Blog de loveless54 :Nouvelles en tous genres, L'homme aux péchés communs...

La grande cité de Rome s’étendait à perte de vue aux yeux de Caius Reyus Malus, un grand guerrier romain. Il revenait de la grande guerre contre les spartiates, il avait tué et était recouvert de sang des pieds à la tête. Ils s’étaient repliés face à la terrible puissance militaire des Spartiates, ils possédaient une discipline et une rage hors du commun, ils étaient nés pour tuer. Les pertes romaines étaient élevés et parmi eux se trouvait le père de Caius, Alexandus Reyus Malus. Mais cela n’attrista pas Caius bien au contraire, car son père lui interdisait son amour.

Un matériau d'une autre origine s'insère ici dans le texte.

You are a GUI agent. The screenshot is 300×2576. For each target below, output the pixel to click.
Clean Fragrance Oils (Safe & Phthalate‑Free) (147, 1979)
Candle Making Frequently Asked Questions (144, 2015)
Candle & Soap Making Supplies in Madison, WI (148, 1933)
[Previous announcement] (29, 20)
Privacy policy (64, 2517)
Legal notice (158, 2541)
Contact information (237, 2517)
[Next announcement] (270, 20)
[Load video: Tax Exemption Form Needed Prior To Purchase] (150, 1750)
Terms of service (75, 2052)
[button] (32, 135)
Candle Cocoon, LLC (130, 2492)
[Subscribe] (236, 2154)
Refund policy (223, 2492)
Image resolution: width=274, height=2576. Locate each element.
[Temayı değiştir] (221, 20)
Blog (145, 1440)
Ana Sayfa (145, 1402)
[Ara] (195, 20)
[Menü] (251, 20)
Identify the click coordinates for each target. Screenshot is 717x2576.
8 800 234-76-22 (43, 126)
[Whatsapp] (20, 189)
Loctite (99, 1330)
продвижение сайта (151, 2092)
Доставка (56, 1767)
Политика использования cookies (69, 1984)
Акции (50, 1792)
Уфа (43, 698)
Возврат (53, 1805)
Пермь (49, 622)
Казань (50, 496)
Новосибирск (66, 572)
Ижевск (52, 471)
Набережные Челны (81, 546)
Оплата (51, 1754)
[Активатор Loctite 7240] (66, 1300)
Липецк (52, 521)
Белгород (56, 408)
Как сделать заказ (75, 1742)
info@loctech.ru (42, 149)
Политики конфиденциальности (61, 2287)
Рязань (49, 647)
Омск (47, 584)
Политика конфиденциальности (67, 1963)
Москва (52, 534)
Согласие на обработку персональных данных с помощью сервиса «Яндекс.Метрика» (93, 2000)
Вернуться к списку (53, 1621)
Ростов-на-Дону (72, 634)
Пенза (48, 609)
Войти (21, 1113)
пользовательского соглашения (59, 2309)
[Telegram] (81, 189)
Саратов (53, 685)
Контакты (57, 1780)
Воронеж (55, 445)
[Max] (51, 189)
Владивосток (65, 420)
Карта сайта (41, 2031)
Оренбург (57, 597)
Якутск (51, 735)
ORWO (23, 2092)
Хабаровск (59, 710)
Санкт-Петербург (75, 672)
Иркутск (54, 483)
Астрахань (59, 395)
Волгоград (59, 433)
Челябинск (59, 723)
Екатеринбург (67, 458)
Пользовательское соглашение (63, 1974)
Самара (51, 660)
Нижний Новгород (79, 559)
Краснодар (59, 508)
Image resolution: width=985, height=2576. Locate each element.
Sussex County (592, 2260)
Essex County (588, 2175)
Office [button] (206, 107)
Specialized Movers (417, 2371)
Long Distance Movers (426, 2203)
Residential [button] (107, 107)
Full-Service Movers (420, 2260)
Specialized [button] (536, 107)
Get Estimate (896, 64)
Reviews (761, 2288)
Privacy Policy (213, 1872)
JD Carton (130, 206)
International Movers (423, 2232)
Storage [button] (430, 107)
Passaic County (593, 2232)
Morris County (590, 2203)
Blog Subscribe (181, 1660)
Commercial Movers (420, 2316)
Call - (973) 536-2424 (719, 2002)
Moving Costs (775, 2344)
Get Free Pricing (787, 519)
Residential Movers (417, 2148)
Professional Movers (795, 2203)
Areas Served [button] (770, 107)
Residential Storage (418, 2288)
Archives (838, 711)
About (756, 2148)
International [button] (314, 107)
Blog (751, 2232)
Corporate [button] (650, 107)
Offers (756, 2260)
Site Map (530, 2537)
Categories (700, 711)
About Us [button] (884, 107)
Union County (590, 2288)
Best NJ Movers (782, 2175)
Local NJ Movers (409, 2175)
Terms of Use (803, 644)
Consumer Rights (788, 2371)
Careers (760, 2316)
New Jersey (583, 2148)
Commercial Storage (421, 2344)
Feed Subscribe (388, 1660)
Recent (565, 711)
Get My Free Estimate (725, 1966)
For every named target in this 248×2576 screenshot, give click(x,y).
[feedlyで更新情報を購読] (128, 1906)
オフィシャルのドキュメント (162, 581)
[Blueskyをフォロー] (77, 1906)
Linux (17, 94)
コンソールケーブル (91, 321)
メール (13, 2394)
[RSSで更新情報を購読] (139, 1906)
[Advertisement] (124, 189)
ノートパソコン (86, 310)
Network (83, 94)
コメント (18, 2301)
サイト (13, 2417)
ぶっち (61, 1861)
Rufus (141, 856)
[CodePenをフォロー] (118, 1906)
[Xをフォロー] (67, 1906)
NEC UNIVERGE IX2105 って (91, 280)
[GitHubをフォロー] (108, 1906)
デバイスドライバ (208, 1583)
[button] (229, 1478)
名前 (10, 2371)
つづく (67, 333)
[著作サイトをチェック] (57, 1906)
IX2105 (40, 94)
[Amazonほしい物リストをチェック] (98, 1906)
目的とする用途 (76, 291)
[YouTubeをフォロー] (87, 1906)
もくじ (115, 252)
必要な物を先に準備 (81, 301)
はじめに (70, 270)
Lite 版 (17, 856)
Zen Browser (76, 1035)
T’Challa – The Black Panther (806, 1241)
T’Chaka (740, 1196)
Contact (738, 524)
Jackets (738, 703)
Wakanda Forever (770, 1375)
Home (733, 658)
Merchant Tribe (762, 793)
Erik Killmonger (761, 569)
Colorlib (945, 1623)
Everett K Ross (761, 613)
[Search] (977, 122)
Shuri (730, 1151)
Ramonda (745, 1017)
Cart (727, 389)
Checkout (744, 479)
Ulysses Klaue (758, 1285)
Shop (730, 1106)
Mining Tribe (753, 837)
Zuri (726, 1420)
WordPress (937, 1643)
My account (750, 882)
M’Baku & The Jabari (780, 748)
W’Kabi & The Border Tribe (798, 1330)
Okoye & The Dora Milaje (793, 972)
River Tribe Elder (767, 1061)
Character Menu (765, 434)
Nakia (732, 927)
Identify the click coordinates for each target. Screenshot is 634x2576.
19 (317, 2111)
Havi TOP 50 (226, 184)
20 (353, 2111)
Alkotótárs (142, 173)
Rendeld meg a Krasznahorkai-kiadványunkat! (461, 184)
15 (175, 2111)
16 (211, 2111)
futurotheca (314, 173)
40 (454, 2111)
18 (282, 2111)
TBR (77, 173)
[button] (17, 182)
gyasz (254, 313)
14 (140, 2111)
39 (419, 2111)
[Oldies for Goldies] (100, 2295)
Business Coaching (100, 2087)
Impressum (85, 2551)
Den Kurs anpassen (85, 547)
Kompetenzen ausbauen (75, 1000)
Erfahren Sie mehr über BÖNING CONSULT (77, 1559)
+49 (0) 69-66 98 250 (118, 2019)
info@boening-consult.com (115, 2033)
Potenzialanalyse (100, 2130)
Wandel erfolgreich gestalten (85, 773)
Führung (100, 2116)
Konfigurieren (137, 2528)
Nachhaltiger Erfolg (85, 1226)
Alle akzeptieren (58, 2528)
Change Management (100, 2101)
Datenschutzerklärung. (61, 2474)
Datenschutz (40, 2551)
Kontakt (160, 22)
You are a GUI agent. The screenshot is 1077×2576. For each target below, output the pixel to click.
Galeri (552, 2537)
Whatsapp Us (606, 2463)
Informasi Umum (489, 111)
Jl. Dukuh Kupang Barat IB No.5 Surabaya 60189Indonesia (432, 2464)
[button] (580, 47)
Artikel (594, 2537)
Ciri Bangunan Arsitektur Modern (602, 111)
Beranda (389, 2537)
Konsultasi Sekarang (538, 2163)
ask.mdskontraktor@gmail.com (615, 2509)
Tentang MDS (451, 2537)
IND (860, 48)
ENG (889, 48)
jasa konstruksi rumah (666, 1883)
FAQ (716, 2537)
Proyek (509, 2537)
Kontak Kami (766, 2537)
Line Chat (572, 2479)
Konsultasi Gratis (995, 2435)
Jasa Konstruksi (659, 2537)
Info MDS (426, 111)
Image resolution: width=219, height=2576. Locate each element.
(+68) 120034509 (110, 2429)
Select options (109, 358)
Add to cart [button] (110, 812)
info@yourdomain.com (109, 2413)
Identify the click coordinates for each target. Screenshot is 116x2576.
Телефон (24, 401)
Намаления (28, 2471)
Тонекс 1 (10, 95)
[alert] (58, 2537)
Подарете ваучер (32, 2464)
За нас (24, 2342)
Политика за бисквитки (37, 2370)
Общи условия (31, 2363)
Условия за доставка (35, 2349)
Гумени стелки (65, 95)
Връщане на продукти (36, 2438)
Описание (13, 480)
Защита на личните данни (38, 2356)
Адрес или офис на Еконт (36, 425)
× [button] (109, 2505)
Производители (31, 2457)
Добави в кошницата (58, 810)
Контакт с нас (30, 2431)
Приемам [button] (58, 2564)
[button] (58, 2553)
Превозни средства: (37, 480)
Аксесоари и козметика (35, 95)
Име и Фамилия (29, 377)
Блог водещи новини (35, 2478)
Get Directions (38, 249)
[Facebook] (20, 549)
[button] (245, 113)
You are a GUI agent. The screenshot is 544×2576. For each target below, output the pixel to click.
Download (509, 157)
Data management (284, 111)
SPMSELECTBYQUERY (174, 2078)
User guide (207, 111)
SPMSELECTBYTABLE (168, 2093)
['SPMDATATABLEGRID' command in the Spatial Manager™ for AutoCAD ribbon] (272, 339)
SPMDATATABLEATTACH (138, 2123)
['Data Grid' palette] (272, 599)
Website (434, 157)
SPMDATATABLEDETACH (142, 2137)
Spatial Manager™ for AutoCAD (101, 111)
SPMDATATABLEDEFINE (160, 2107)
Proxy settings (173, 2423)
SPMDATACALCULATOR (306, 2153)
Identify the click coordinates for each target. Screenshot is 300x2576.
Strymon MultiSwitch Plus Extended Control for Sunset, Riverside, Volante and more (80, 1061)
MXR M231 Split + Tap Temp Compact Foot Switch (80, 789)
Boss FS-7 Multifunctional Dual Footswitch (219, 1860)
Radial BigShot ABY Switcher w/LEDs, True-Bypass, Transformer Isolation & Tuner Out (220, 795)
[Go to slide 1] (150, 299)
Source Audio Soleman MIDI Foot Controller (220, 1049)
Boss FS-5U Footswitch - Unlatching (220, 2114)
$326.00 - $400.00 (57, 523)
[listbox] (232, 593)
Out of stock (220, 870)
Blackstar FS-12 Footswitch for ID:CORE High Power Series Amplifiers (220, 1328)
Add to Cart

Caius plongé dans ses pensées à l’idée de retrouver son amour tant désiré était souriant et il était ravi de retrouver le tumulte de Rome, son air chargé en poussière dû aux chars qui roulaient sans cesse dans les étroites rue de la capitale. Les gens parlant dans tous les sens, l’odeur de la viande, des herbes et autres nourriture étalé sur des stands de marchands ambulants qui faisaient un concours de celui qui hurlerait le plus fort. L’objet de ses convoitises qu’il attendait depuis 5 ans maintenant, se trouvait dans sa villa personnelle, cette propriété qui devait être à son père lui revenait de droit désormais. Ils n’auraient plus à ce voir en cachette, ils pourraient s’aimer éperdument jusqu'à que la mort les séparent. Son père ne serai plus là pour dire qu’il ne fallait pas de cet amour, il ne pourrait plus s’y opposer. Mais avant cela il se rendit aux thermes afin de se nettoyer de tout ce sang qui le souillait. Il pénétra dans les thermes, nu, le torse bronzé, ses longs cheveux bruns lui arrivant à mi-dos. Une dense vapeur s’élevait du gigantesque bain bouillant, les thermes étaient composée de trois parties, la première était la partie où se trouvait le bain bouillant, il servait à ouvrir les pores de la peau et à faire transpirer le corps fin d’en ôter les impuretés. La seconde partie était le bain tiède, celui-ci permettait de se savonner et de se relaxer pendant de longues minutes voir de longues heures. Et enfin la troisième partie où le bain était une eau glacée afin de purifier le corps et d’apaiser l’esprit, mais aussi de refermer les pores de la peau. Une fois son bain terminé, il était tranquille jusqu'à la prochaine saison. Les rues de Rome était sublimés par le soleil couchant, le ciel était orangé par le crépuscule qui gagnait lentement la grande cité de Rome. Il se dirigea vers l’ancienne villa de son père et entra. Son cœur battait la chamade, la personne si chère à ses yeux l’attendait.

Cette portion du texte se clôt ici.